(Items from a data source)
/---
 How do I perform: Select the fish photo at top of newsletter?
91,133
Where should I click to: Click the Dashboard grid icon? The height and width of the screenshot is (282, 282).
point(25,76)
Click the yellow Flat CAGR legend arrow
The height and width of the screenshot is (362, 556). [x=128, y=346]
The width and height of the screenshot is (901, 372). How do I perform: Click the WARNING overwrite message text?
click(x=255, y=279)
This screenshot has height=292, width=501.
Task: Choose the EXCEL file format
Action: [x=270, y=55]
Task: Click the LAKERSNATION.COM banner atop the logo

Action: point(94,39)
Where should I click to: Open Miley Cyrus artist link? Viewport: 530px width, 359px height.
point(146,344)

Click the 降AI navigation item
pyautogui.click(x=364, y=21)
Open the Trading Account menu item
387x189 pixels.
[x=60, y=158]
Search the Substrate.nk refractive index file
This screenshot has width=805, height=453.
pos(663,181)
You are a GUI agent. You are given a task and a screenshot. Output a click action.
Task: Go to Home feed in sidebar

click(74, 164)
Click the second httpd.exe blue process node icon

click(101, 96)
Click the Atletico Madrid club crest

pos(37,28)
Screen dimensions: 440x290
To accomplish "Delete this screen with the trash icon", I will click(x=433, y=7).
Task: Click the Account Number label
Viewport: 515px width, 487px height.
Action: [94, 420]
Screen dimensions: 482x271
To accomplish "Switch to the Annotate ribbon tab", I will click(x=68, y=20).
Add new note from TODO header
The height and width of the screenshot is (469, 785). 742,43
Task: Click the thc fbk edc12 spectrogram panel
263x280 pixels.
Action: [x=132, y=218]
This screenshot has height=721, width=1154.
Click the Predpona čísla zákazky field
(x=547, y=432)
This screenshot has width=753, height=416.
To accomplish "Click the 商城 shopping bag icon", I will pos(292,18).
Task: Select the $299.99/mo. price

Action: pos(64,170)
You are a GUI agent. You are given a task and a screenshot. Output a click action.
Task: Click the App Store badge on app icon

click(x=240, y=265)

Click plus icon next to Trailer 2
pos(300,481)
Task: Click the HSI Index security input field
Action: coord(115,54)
\---
→ Assignment
Can you give every line above again, exactly as written?

→ Answer box
 How do I perform: Select the fish photo at top of newsletter?
91,133
Where should I click to: Click the Dashboard grid icon? The height and width of the screenshot is (282, 282).
point(25,76)
Click the yellow Flat CAGR legend arrow
The height and width of the screenshot is (362, 556). [x=128, y=346]
The width and height of the screenshot is (901, 372). How do I perform: Click the WARNING overwrite message text?
click(x=255, y=279)
This screenshot has height=292, width=501.
Task: Choose the EXCEL file format
Action: [x=270, y=55]
Task: Click the LAKERSNATION.COM banner atop the logo

Action: point(94,39)
Where should I click to: Open Miley Cyrus artist link? Viewport: 530px width, 359px height.
point(146,344)

Click the 降AI navigation item
pyautogui.click(x=364, y=21)
Open the Trading Account menu item
387x189 pixels.
[x=60, y=158]
Search the Substrate.nk refractive index file
This screenshot has width=805, height=453.
pos(663,181)
You are a GUI agent. You are given a task and a screenshot. Output a click action.
Task: Go to Home feed in sidebar

click(74, 164)
Click the second httpd.exe blue process node icon

click(101, 96)
Click the Atletico Madrid club crest

pos(37,28)
Screen dimensions: 440x290
To accomplish "Delete this screen with the trash icon", I will click(x=433, y=7).
Task: Click the Account Number label
Viewport: 515px width, 487px height.
Action: [94, 420]
Screen dimensions: 482x271
To accomplish "Switch to the Annotate ribbon tab", I will click(x=68, y=20).
Add new note from TODO header
The height and width of the screenshot is (469, 785). 742,43
Task: Click the thc fbk edc12 spectrogram panel
263x280 pixels.
Action: [x=132, y=218]
This screenshot has height=721, width=1154.
Click the Predpona čísla zákazky field
(x=547, y=432)
This screenshot has width=753, height=416.
To accomplish "Click the 商城 shopping bag icon", I will pos(292,18).
Task: Select the $299.99/mo. price

Action: pos(64,170)
You are a GUI agent. You are given a task and a screenshot. Output a click action.
Task: Click the App Store badge on app icon

click(x=240, y=265)

Click plus icon next to Trailer 2
pos(300,481)
Task: Click the HSI Index security input field
Action: coord(115,54)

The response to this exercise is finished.